EXERCISE PASSAGE:

There are many things.
You can undertake a program of personal change and reform.
You can make a pilgrimage to some special place of faith.
You can make a significant donation to a church or charity.
You can establish a relationship with a needy person and help that person back to solid ground in his or her life.
You can offer your services to a church or a charitable agency.
There are countless things.
But, as in the case with the woman who arranged the balloon trip for her husband, the best gifts you can give God will be designed in your own imagination. You will think, “What can I give the Creator of the world who has shown His love to me in Jesus Christ?”
You may even try to think of a new thing each week, and make the devising and bestowal of some new gift the pattern of your life.
I promise you, it will carry you along the road to intimacy.
- Reflect on What Your Life is Becoming With God
Finally, when you have learned God’s story and spent time with God and tried regularly to please God, I recommend that you pause occasionally to reflect on what your life is becoming with God — on how being related to God is changing your existence — and then surrender to the flow of this alteration.
We do this with any new discipline or influence in our lives. When we are undertaking an exercise program, we reassess our progress and adjust the strenuousness of the exercises. When we engage in a course of study, we pause to think about what we have learned and how that impinges upon everything else we know.
When we consider our relationship to God and what it is doing in our lives, we can only give thanks and receive inspiration to intensify the relationship.
I think about a friend in this congregation who has been a Christian for only a few years. It has been exciting, in the last couple of years, to hear him speak self-consciously of what is occurring on his pilgrimage. Some time ago, he was visiting with a former partner in business. She observed that he seemed always to be going to church these days. He said he took the opportunity to tell her about what a difference God has made in his life. She replied that she would like to go to church sometime. Afterward, he reflected on the conversation and realized that he was now witnessing to his faith. He could see his own growth occurring. It was an exciting moment.

ACTION ITEM: Copy out the passage on growing closer to God word for word.

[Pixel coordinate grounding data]

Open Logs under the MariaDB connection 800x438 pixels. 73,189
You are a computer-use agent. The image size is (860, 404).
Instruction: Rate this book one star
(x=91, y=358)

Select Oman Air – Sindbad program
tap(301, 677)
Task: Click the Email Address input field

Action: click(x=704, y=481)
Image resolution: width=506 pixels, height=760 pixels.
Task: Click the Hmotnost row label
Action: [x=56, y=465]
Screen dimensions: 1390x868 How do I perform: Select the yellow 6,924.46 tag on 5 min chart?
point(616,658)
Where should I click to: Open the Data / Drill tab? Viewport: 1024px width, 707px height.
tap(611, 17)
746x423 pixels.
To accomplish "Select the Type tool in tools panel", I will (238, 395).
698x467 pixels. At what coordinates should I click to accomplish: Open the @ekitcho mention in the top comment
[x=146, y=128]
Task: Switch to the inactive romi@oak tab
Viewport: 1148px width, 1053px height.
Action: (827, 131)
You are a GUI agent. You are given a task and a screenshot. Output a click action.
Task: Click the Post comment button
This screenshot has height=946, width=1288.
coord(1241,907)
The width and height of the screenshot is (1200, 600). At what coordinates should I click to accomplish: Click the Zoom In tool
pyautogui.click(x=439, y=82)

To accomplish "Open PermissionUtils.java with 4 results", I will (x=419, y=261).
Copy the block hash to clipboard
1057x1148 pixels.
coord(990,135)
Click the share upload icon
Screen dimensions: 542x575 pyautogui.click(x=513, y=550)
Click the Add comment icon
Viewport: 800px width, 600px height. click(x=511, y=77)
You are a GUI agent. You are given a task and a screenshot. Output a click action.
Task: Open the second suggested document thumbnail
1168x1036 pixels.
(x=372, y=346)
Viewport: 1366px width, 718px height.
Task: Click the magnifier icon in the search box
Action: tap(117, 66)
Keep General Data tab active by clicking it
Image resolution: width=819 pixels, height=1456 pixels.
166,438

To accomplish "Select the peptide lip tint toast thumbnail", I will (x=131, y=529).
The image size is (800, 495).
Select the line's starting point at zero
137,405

OUTPUT FOR THIS EXERCISE:
There are many things.
You can undertake a program of personal change and reform.
You can make a pilgrimage to some special place of faith.
You can make a significant donation to a church or charity.
You can establish a relationship with a needy person and help that person back to solid ground in his or her life.
You can offer your services to a church or a charitable agency.
There are countless things.
But, as in the case with the woman who arranged the balloon trip for her husband, the best gifts you can give God will be designed in your own imagination. You will think, “What can I give the Creator of the world who has shown His love to me in Jesus Christ?”
You may even try to think of a new thing each week, and make the devising and bestowal of some new gift the pattern of your life.
I promise you, it will carry you along the road to intimacy.
- Reflect on What Your Life is Becoming With God
Finally, when you have learned God’s story and spent time with God and tried regularly to please God, I recommend that you pause occasionally to reflect on what your life is becoming with God — on how being related to God is changing your existence — and then surrender to the flow of this alteration.
We do this with any new discipline or influence in our lives. When we are undertaking an exercise program, we reassess our progress and adjust the strenuousness of the exercises. When we engage in a course of study, we pause to think about what we have learned and how that impinges upon everything else we know.
When we consider our relationship to God and what it is doing in our lives, we can only give thanks and receive inspiration to intensify the relationship.
I think about a friend in this congregation who has been a Christian for only a few years. It has been exciting, in the last couple of years, to hear him speak self-consciously of what is occurring on his pilgrimage. Some time ago, he was visiting with a former partner in business. She observed that he seemed always to be going to church these days. He said he took the opportunity to tell her about what a difference God has made in his life. She replied that she would like to go to church sometime. Afterward, he reflected on the conversation and realized that he was now witnessing to his faith. He could see his own growth occurring. It was an exciting moment.